Hypoxia Induces Astrocyte-Derived Lipocalin-2 in Ischemic Stroke

Abstract

Ischemic stroke causes rapid hypoxic damage to the core neural tissue which is followed by graded chronological tissue degeneration in the peri-infarct zone. The latter process is mainly triggered by neuroinflammation, activation of inflammasomes, proinflammatory cytokines, and pyroptosis. Besides microglia, astrocytes play an important role in the fine-tuning of the inflammatory network in the brain. Lipocalin-2 (LCN2) is involved in the control of innate immune responses, regulation of excess iron, and reactive oxygen production. In this study, we analyzed LCN2 expression in hypoxic rat brain tissue after ischemic stroke and in astrocyte cell cultures receiving standardized hypoxic treatment.
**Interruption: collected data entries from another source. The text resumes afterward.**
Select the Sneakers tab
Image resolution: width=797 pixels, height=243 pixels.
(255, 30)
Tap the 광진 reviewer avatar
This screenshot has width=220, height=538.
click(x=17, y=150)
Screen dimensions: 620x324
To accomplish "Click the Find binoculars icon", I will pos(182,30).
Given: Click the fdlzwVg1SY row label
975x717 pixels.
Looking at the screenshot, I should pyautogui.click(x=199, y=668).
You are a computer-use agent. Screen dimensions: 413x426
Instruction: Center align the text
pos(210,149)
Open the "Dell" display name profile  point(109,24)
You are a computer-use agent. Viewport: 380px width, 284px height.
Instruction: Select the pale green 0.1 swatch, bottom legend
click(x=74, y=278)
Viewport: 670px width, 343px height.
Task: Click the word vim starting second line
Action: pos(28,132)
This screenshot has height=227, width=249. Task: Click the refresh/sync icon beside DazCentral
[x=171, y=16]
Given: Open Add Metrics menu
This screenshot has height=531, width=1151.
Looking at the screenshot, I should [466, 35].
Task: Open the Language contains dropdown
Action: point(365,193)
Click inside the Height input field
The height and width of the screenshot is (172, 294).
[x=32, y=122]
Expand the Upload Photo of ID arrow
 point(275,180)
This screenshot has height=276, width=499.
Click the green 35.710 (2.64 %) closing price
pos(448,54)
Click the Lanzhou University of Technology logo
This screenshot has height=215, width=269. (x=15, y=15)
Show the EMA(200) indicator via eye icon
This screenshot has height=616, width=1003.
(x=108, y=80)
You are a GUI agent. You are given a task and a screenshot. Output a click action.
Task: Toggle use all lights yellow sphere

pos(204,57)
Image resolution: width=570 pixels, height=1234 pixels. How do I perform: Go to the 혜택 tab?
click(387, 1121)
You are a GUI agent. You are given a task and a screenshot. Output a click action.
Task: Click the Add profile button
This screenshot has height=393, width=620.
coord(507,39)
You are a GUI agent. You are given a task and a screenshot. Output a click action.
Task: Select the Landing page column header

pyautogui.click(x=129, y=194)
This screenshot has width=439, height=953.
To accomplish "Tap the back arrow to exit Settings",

Whereas no LCN2-positive cells were seen in sham animals, the number of LCN2-positive cells (mainly astrocytes) was significantly increased after stroke. In vitro studies with hypoxic cultured astroglia revealed that LCN2 expression is significantly increased after only 2 h, then further increased, followed by a stepwise decline. The expression pattern of several proinflammatory cytokines mainly followed that profile in wild type (WT) but not in cultured LCN2-deficient astrocytes. Our data revealed that astrocytes are an important source of LCN2 in the peri-infarct region under hypoxic conditions. However, we must also stress that brain-intrinsic LCN2 after the initial hypoxia period might come from other sources such as invaded immune cells and peripheral organs via blood circulation. In any case, secreted LCN2 might have an influence on peripheral organ functions and the innate immune system during brain hypoxia.